Day 60 — Phase 2 Comprehensive Review & Self-Assessment

Phase 2 Complete | Category: Consolidation

What You’ve Built in Phase 2 (Days 31–60)

30 days of advanced, company-specific, and cross-cutting depth. Phase 2 turns Phase 1 foundations into interview-ready fluency at senior/staff level.
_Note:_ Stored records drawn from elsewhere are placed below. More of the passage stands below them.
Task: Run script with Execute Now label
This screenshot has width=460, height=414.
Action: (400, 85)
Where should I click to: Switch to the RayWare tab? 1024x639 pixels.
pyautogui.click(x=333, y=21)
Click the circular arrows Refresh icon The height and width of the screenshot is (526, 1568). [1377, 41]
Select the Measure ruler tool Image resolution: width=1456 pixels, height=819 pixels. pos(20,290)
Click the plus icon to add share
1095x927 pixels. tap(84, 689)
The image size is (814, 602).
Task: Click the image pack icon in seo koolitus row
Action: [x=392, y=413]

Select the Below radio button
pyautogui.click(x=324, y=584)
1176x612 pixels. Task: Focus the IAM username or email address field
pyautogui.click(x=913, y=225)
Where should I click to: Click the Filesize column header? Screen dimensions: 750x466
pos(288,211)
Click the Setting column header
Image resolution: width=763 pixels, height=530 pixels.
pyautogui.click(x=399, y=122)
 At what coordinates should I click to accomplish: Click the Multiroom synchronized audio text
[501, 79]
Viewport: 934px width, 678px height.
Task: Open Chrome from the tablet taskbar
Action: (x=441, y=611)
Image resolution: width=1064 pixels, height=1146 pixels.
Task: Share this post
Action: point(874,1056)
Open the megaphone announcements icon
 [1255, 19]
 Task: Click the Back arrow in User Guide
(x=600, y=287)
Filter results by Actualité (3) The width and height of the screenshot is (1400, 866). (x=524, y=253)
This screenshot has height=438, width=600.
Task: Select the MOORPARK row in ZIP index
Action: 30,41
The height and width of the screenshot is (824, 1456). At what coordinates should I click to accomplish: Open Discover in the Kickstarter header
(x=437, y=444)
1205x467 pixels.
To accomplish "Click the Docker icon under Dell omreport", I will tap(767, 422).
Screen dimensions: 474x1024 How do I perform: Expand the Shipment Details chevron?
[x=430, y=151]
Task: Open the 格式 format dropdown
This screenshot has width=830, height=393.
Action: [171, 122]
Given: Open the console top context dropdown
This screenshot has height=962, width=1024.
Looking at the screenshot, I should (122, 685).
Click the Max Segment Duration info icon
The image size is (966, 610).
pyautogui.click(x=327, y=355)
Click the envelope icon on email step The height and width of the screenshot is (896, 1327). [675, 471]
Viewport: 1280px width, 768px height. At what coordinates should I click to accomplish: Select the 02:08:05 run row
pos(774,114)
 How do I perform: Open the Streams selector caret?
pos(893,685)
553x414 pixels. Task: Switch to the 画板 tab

The Phase 2 Mastery Checklist

Rate each area:

Green: can defend trade-offs fluently
Yellow: know the concept, struggle under pressure
Red: need review

Company-Specific Patterns (Days 31–40)

Meta (Days 31–32)

Can you articulate Meta’s “scale baseline” and how it drives design decisions?
Can you design the News Feed data pipeline including fan-out-on-write vs fan-out-on-read for celebrity accounts?
Can you explain the four ranking stages and what features the DE provides for each?
Can you describe the stack: Scribe → Flink → Presto + Hive/Iceberg → Scuba + Presto?

Netflix (Days 33–34)

Can you explain Netflix’s Iceberg-first architecture and why Iceberg exists?
Can you design the recommendation pipeline with online (Flink → Cassandra) and offline (Spark → Iceberg) feature paths?
Can you explain the two-tower model and what DE builds to support it?
Can you describe Netflix’s culture of ownership and how it shows up in interview answers?

Google (Days 35–36)

Can you explain BigQuery internals: Capacitor + Colossus + Dremel + Jupiter?
Can you choose between Dataflow and Dataproc with specific justification?
Can you design a GCP-native pipeline (Pub/Sub → Dataflow → BigQuery) and identify when not to use BigQuery?
Can you cite the cost optimization hierarchy: require_partition_filter → partitioning → clustering → materialized views → BI Engine?

OpenAI (Days 37–38)

Can you design an LLM training data pipeline: ingestion → PII gate → bronze → dedup (MinHash LSH) → quality filter → toxicity filter → gold?
Can you explain the RLHF data pipeline and the preference data model?
Can you explain the LLM-as-transformer pattern and its cost/quality trade-offs?
Can you describe the quality gates that block a training run?

Anthropic (Days 39–40)

Can you describe the progressive-complexity interview style and respond to evolving constraints?
Can you design a distributed search system with hybrid BM25 + vector retrieval?
Can you explain HNSW vs IVF-PQ trade-offs at billion-vector scale?
Can you proactively integrate safety considerations without being asked?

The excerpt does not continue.